387: Many interventions effective for actinic keratoses

May 30, 2013

PEARLS 387, April 2013, written by Brian R McAvoy.

Clinical Question
How effective are topical, oral, mechanical and chemical interventions for actinic keratoses?

Bottom Line
For individual lesions, photodynamic therapy appears more effective and has a better cosmetic outcome than cryotherapy. For field-directed treatments, diclofenac, 5-fluorouracil, imiquimod, and ingenol mebutate had similar efficacy, but their associated adverse events and cosmetic outcomes were different. Skin irritation was associated with some of these treatments, such as diclofenac and 5-fluorouracil, but other side effects were uncommon. The choice of treatment options depended on the number of lesions, the individual's desired results and tolerance to the treatments.

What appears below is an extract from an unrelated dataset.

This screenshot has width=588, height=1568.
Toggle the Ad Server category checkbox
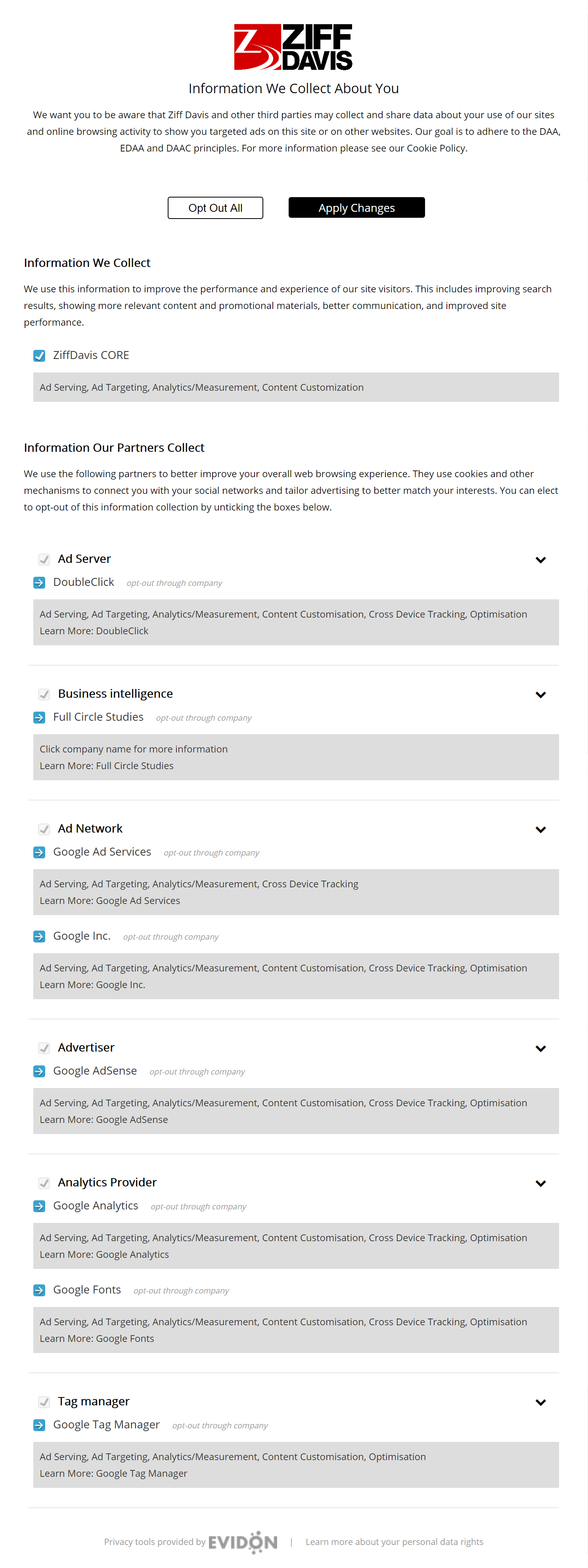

The review included a broad variety of interventions for actinic keratoses and a large number of outcomes. There was no evidence that treating actinic keratoses prevented squamous cell carcinoma.

Actinic keratoses are a skin disease caused by long-term sun exposure, and their lesions have the potential to develop into squamous cell carcinoma. Treatments for actinic keratoses are sought for cosmetic reasons, for the relief of associated symptoms, or for the prevention of skin cancer development. Detectable lesions are often associated with alteration of the surrounding skin (field) where subclinical lesions might be present. The interventions available for the treatment of actinic keratoses include individual lesion-based (e.g. cryotherapy) or field-directed (e.g. topical) treatments.

Cochrane Systematic Review Gupta AK et al. Interventions for actinic keratoses. Cochrane Reviews, 2012, Issue 12. Art. No.: CD004415.DOI: 10.1002/14651858. CD004415.pub2. This review contains 83 studies involving over 10,036 participant

Pearls are an independent product of the Cochrane primary care group and are meant for educational use and not to guide clinical care.